■ What to work on: Reproduce the records without their pictures, keeping every word as it is.

■ Data records:

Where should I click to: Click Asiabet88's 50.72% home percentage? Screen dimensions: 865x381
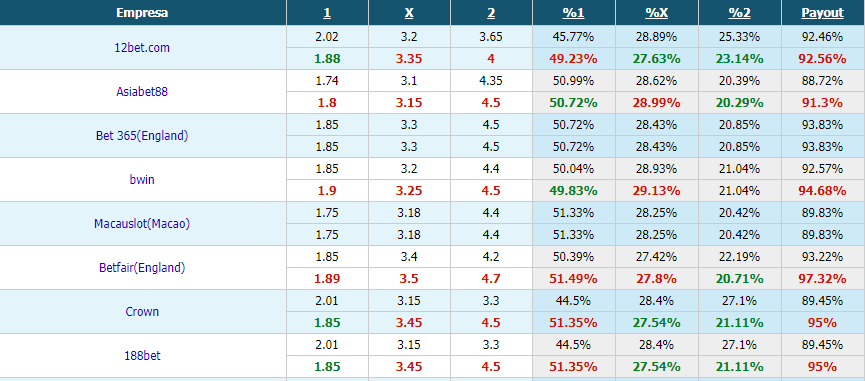coord(573,103)
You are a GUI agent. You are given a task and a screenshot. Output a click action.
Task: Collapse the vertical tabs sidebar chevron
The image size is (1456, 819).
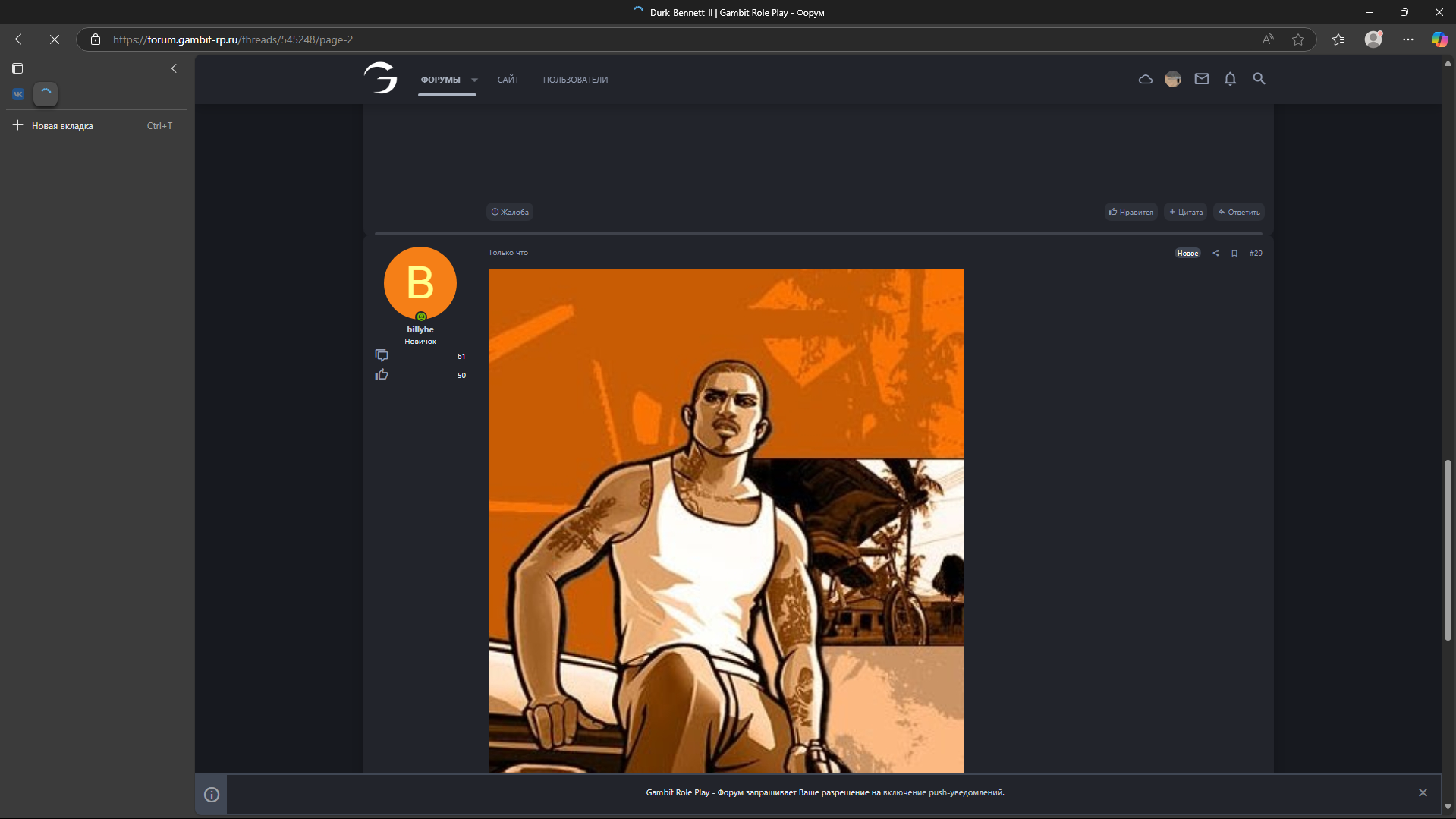point(174,68)
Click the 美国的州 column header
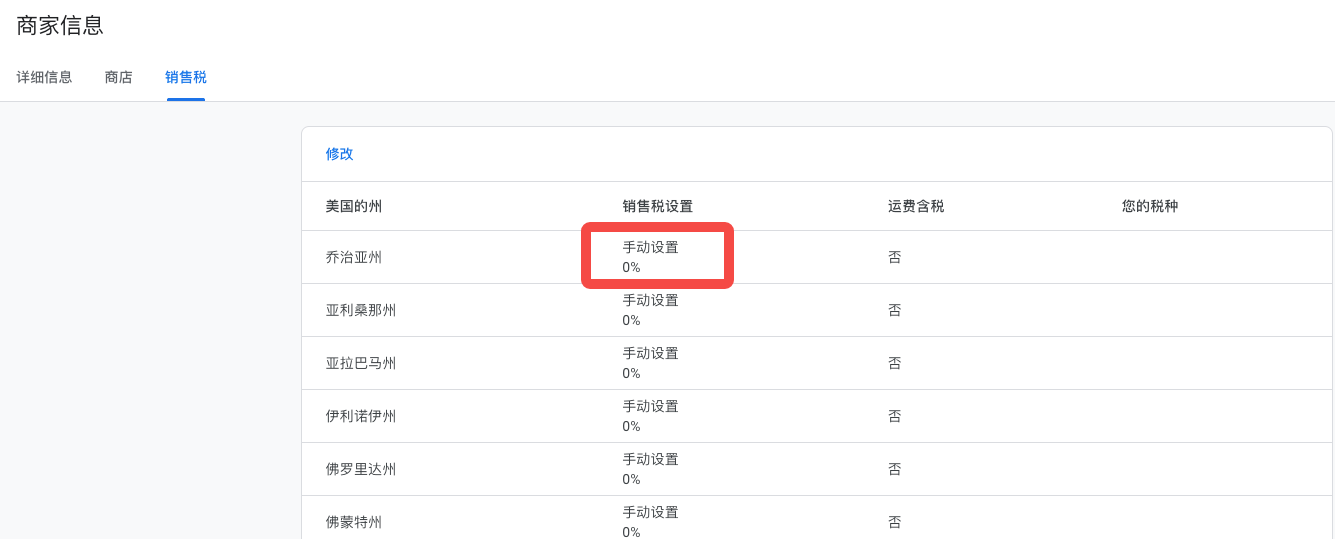Viewport: 1335px width, 539px height. [353, 206]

■ Solved exercise:
Where should I click to: Click Asiabet88's 50.72% home percentage? Screen dimensions: 865x381
coord(573,103)
You are a GUI agent. You are given a task and a screenshot. Output a click action.
Task: Collapse the vertical tabs sidebar chevron
The image size is (1456, 819).
point(174,68)
Click the 美国的州 column header
Viewport: 1335px width, 539px height. [353, 206]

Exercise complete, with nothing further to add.